Simulation and experimental study on flow and heat transfer performance of sheet-network and solid-network disturbance structures based on triply periodic minimal surface

Triply periodic minimal surface (TPMS) structures are widely used in the field of flow and heat transfer. In this paper, four TPMS structures, Schwartz Diamond-sheet (D-sheet), Schwartz Diamond-solid (D-solid), Schoen IWPsheet (IWP-sheet), and Schoen IWP-solid (IWP-solid), are designed based on two structure generation strategies. The above structures all are manufactured through additive manufacturing, and the material is AlSi10Mg. The samples were characterized by X-ray scanning. The flow and heat transfer performance of different TPMS structures was studied by computational fluid dynamics (CFD) and experimental methods. The results show that the pressure drop of sheet-network is larger than that of solid-network for the same TPMS type.
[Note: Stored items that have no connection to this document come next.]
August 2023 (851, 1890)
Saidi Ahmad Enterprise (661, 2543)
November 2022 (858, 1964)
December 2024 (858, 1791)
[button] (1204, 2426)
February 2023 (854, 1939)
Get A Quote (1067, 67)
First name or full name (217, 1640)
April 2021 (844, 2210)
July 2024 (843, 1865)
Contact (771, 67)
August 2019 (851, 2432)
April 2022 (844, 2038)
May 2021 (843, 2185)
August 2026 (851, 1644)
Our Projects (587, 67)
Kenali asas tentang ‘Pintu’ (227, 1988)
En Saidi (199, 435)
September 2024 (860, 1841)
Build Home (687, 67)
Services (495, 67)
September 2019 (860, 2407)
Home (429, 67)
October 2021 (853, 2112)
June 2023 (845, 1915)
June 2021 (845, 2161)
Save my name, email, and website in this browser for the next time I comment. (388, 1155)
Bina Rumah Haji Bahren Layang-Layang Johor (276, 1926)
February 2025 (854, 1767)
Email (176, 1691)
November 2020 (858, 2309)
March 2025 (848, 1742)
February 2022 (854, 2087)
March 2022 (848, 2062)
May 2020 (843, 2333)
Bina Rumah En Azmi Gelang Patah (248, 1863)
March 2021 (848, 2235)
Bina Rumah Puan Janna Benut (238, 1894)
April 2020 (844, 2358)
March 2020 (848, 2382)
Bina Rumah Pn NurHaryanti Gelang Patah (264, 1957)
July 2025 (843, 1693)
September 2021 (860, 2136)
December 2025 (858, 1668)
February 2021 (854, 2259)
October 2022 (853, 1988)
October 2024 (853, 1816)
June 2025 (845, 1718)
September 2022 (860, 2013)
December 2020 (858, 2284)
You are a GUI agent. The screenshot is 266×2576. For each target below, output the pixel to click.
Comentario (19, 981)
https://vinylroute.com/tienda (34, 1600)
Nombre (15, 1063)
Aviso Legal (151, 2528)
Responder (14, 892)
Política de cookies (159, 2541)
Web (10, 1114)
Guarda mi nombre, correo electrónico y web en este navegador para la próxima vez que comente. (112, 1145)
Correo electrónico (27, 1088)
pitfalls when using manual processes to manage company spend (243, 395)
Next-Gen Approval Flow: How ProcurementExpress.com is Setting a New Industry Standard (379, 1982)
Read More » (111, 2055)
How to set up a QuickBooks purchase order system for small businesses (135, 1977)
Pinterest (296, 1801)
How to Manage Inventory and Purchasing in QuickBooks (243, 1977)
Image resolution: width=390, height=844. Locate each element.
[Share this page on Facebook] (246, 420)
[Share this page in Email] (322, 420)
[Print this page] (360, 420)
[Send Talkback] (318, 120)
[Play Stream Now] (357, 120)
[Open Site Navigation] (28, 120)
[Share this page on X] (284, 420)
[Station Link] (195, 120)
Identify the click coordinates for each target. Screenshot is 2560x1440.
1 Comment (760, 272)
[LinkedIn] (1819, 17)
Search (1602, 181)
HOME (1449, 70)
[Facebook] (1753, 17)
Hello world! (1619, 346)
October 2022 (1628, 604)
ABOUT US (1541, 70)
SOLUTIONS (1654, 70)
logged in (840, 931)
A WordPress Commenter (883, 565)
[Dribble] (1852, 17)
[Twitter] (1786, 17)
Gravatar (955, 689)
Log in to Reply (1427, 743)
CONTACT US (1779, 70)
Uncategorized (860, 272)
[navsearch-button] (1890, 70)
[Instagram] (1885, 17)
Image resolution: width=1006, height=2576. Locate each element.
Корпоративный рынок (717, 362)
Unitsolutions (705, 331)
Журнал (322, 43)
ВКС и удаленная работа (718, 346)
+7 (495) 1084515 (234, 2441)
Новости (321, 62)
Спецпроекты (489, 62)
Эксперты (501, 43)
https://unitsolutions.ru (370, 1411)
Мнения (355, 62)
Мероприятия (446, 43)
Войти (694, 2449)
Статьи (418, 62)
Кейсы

With the same structure generation strategy, the pressure drop of Schwartz Diamond (D-type) is greater than that of Schoen IWP (IWP-type). The heat transfer performance of the TPMS structure shows the same results as the pressure drop. The performance enhancement criterion (PEC) of the solid-network TPMS is better than that of the sheet-network structure, and the D-type TPMS structure is better than the IWP-type structure. The average PEC of D-solid and IWP-solid is 31 % and 44 % larger than that of D-sheet and IWP-sheet, respectively. The average PEC of D-sheet and D-solid is 11.8 % and 1.7 % larger than that of IWP-sheet and IWP-solid, respectively. The mechanism of the higher PEC of the solid-network structure is the low pressure drop caused by the high through-hole ratio and relatively concentrated skeleton. Under the same pressure drop, the heat transfer performance of TPMS with Dtype sheet structure is better. The research content of the article is mainly applied to fin-enhancement, which can replace fins in traditional heat exchangers. In actual engineering applications, the TPMS structures type is reasonably selected according to the requirements.